DATA SUPPLIED -
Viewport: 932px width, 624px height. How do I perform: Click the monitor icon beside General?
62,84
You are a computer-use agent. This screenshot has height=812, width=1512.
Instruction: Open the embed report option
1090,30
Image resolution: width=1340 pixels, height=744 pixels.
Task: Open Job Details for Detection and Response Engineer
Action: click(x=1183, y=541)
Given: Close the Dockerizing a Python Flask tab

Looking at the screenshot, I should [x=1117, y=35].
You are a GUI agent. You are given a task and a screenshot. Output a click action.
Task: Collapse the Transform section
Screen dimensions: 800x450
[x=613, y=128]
...
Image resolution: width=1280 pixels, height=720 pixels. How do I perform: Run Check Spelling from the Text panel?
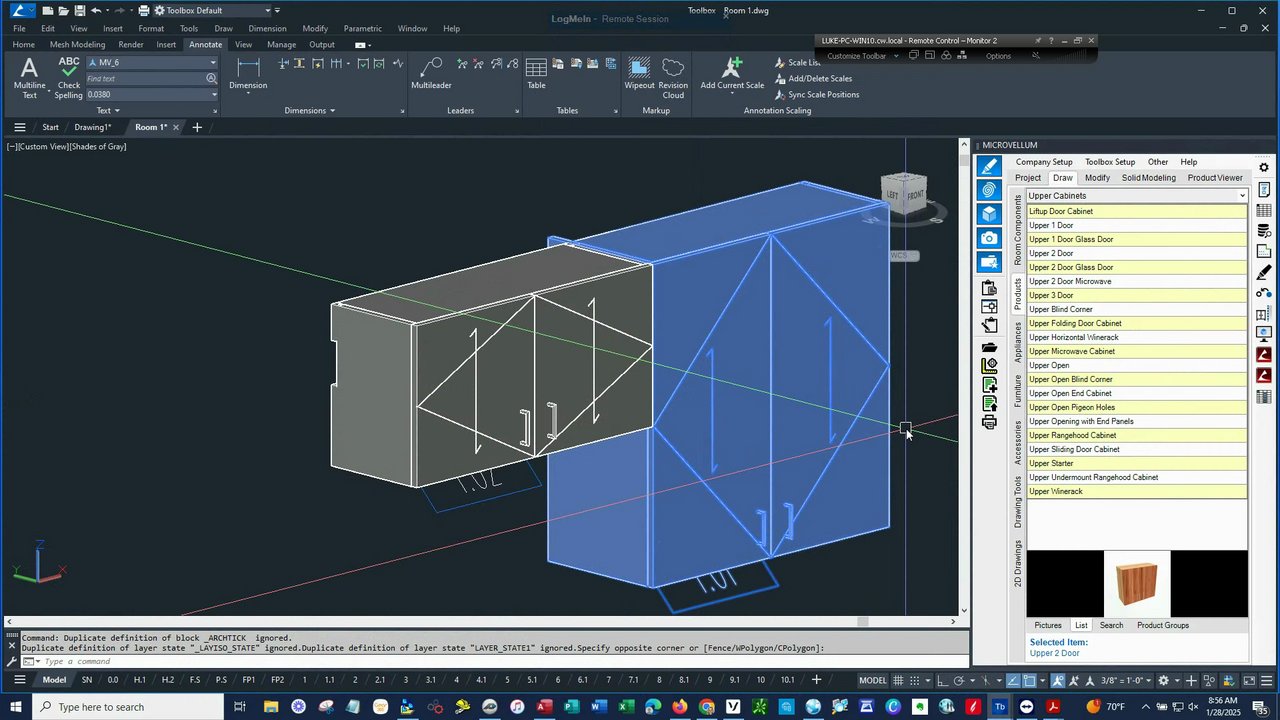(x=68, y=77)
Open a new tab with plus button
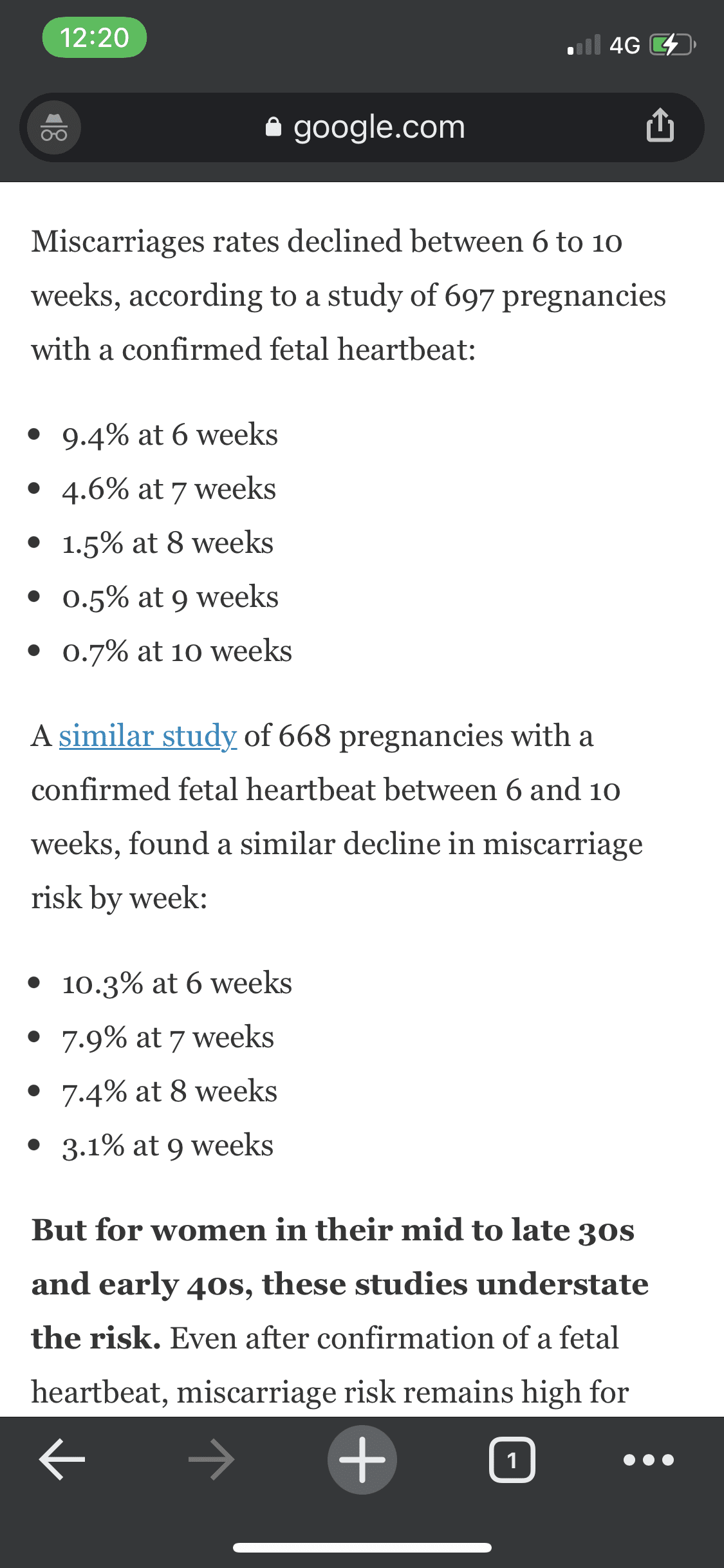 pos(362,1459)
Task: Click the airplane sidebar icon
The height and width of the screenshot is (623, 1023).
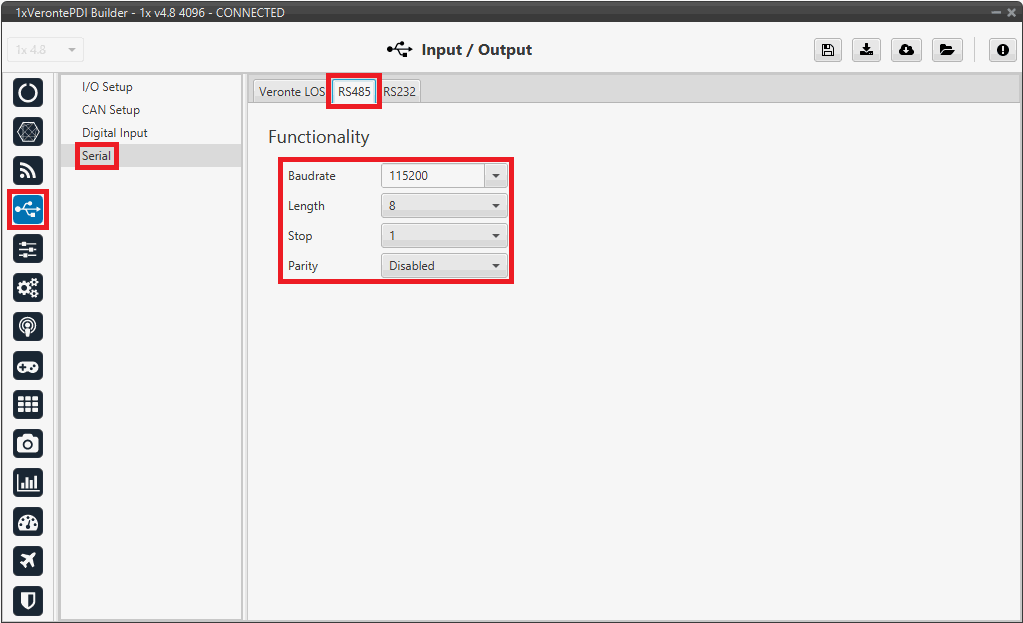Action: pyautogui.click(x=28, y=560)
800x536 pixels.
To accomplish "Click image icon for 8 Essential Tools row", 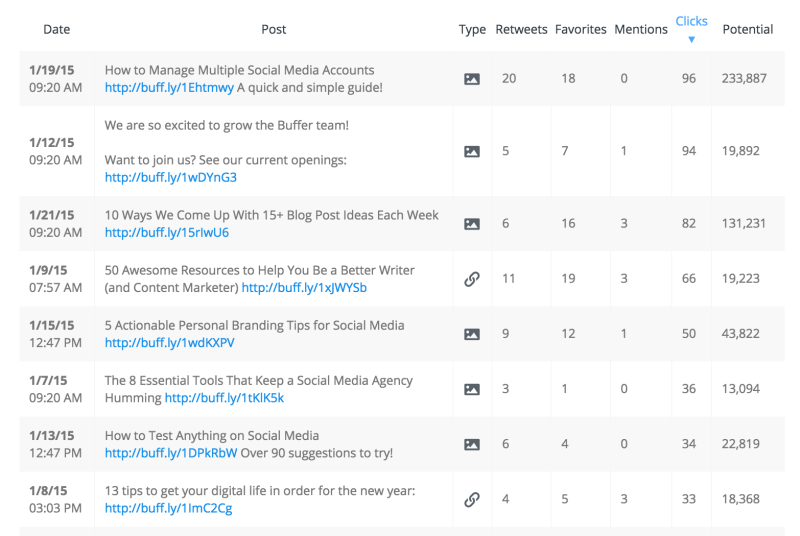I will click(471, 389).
==
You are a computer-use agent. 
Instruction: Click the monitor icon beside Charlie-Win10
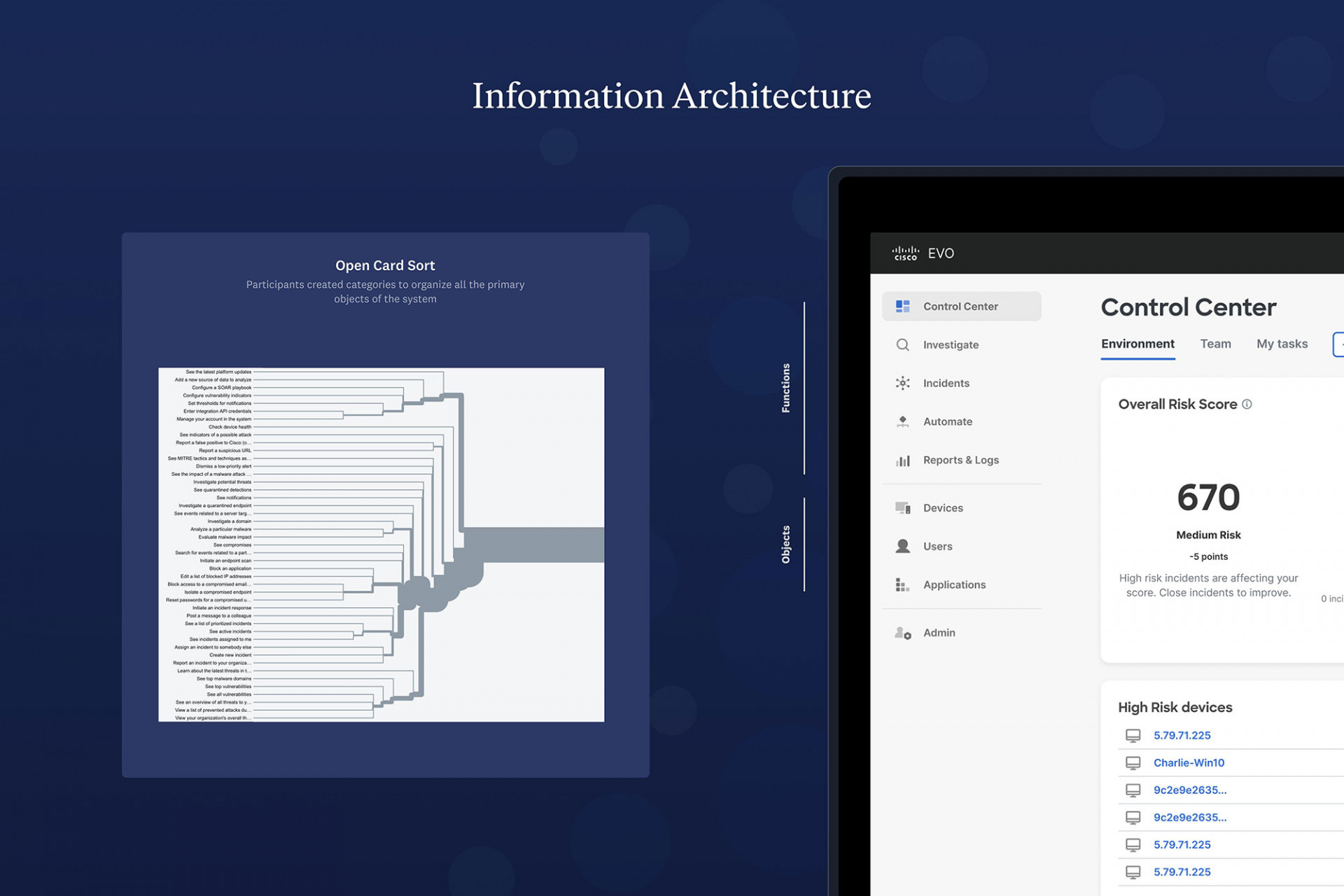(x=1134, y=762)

WHAT THE EXERCISE ASKS - Output, as a numbered list with blank lines omitted, the lines of the records from the line containing "You are a GUI" through the line containing "[x=613, y=128]", both included.

SOLUTION BELOW -
1. You are a GUI agent. You are given a task and a screenshot. Output a click action.
2. Task: Collapse the Transform section
3. Screen dimensions: 800x450
4. [x=613, y=128]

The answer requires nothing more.